Home to set out prayer stations reflecting the theme from the morning's gospel
"Water of Life"...WonderfulVicar and I had assumed that the absence of the choir would mean a tiny congregation for Evening Prayer, so had agreed that I would offer the prayer trail I had planned for Koinonia to this rather traditional congregation. Two years ago, even one year ago I would simply not have entertained this idea, but in the event it went really well, with almost everyone engaging with the stations and some very positive feedback at the door.
You read it first here, folks...St M's embraces alt worship at evensong!!!
Later, the youth group made their way round those same stations, in a church now lit almost exclusively by candles, and with the hypnotic sound of Philip Roderick's hang drum CD playing softly in the background. I sat at the back and drank in the whole thing, thanking God for all that I've received through these forays into multi-sensory worship here...and for the youth group whose needs gave me the courage to experiment.
There was a bit of stupidity from one quarter later in the evening - which was possibly just as well, as I'd have hated to spend the time wallowing in tearful thoughts of the "Last time here..." variety...But it was good!
One more step along the world I go...
Keep me travelling along with you"
A good song, if rather overworked. I'll never forget Rabbi Lionel Blue persuading an audience of the worthies of Cheltenham to sing it along with him, as a present he could take to his friend the hymn's writer, Sydney Carter, then languishing in a nursing home with dementia. Suddenly, incredibly, the Everyman Theatre was holy ground....
However, this is by the by.
The reason "One more step" gets a mention today is because it's a particular favourite of my good friend who blogs as Marcella, and, as you'll see, it's currently particularly appropriate for her.

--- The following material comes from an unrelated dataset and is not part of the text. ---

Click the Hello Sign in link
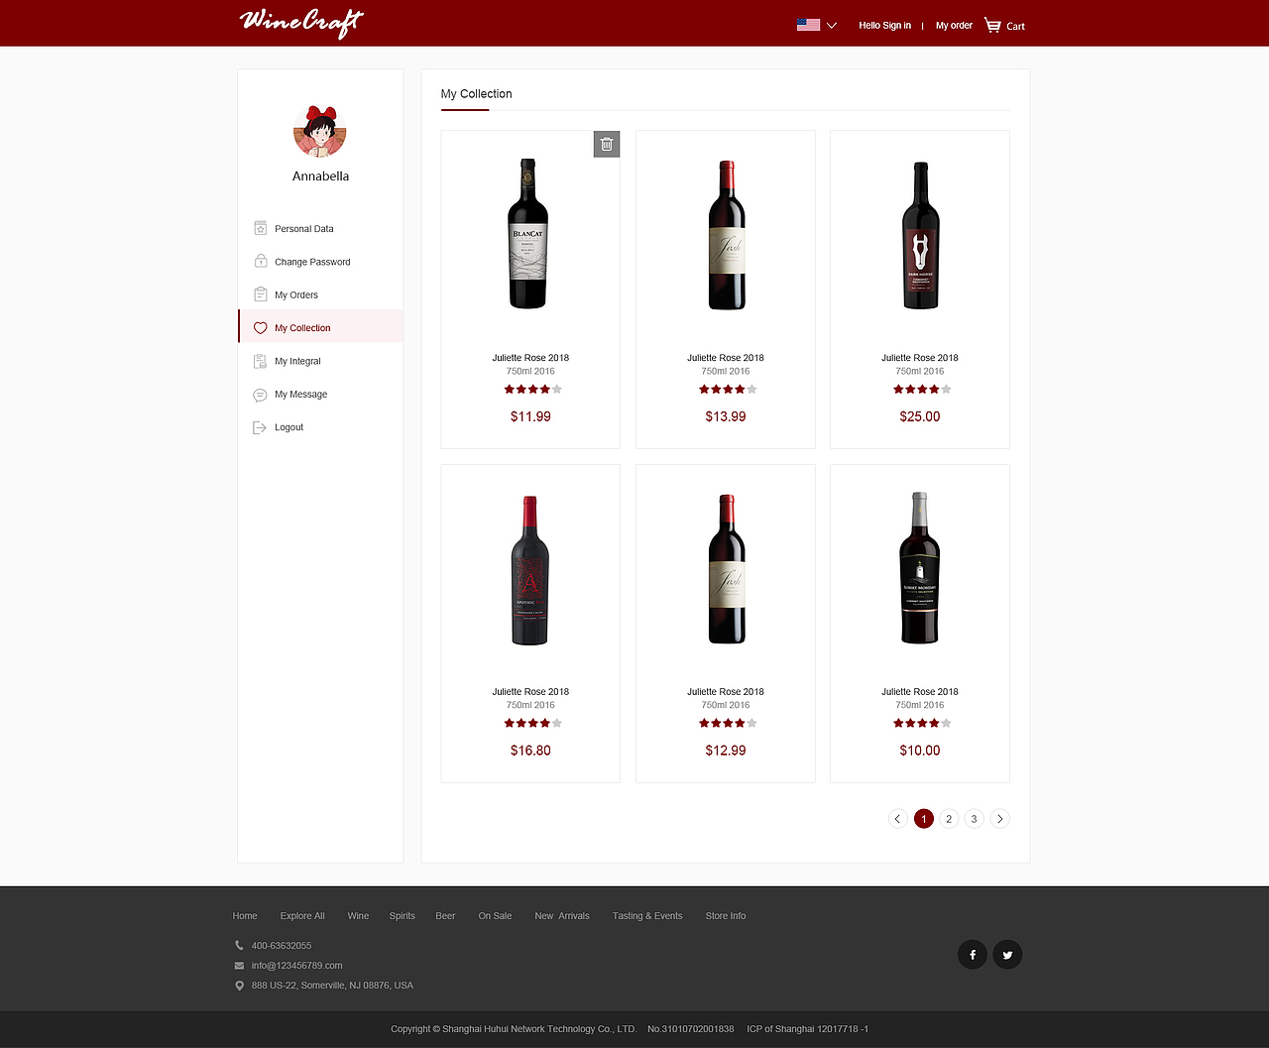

Marcella is a superstar, you know: long-time leader of Little Fishes and befriender of many a toddler-bound mother, OpenHouse team member, periodic accomplice with the Curate in the consumption of very large gins…and now...(roll of drums) charity fundraiser.
Marcella has experience within her family of the realities of eating disorders and being a woman of strength and resourcefulness has done a massive amount to educate herself and others about this rather neglected area. Frustration at the systems which ought to help but somehow can’t, occasional moments of joy as someone says or does a simple thing to make a difference…feeling helpless in the face of misunderstanding and ignorance….this seems to be very much the stuff of life for the families of those dealing with eating disorders.

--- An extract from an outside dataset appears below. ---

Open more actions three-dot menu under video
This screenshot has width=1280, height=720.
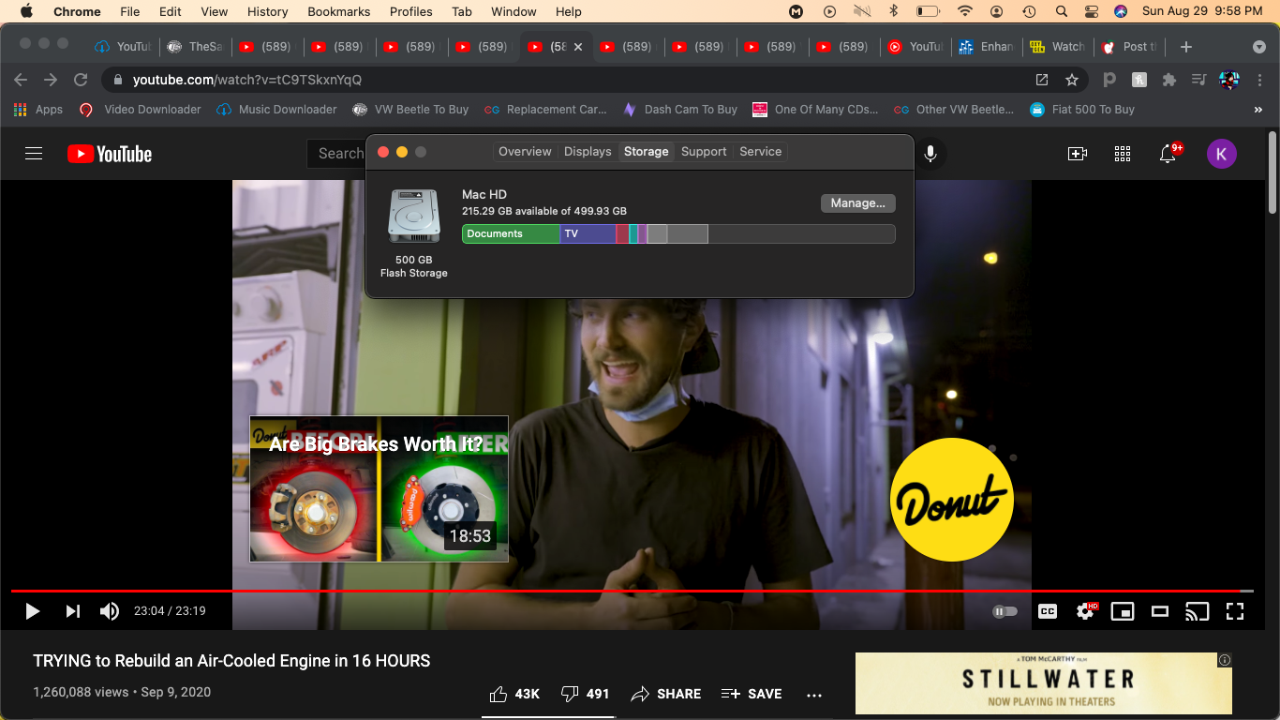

In the UK there is a support charity BEAT and this is Eating Disorders Awareness week. Combine these facts with Marcella’s lifelong desire, as a Kentish girl, to emulate Chaucer’s pilgrims and travel from Southwark to Canterbury and you have the ingredients for
The Families Tale.
Today she and 2 friends set out from Southwark to walk a modern version of the pilgrim way…
They would welcome sponsorship and prayer but above all they are trying to raise the profile of eating disorders, which make life a huge struggle for so many.
I’m sad that my departure from St M’s is too close to allow me time out to walk with them, but they are very much at the forefront of my thoughts and prayers this week. Please do visit the blog and website and send a supportive message if you’ve time. I know it would be appreciated.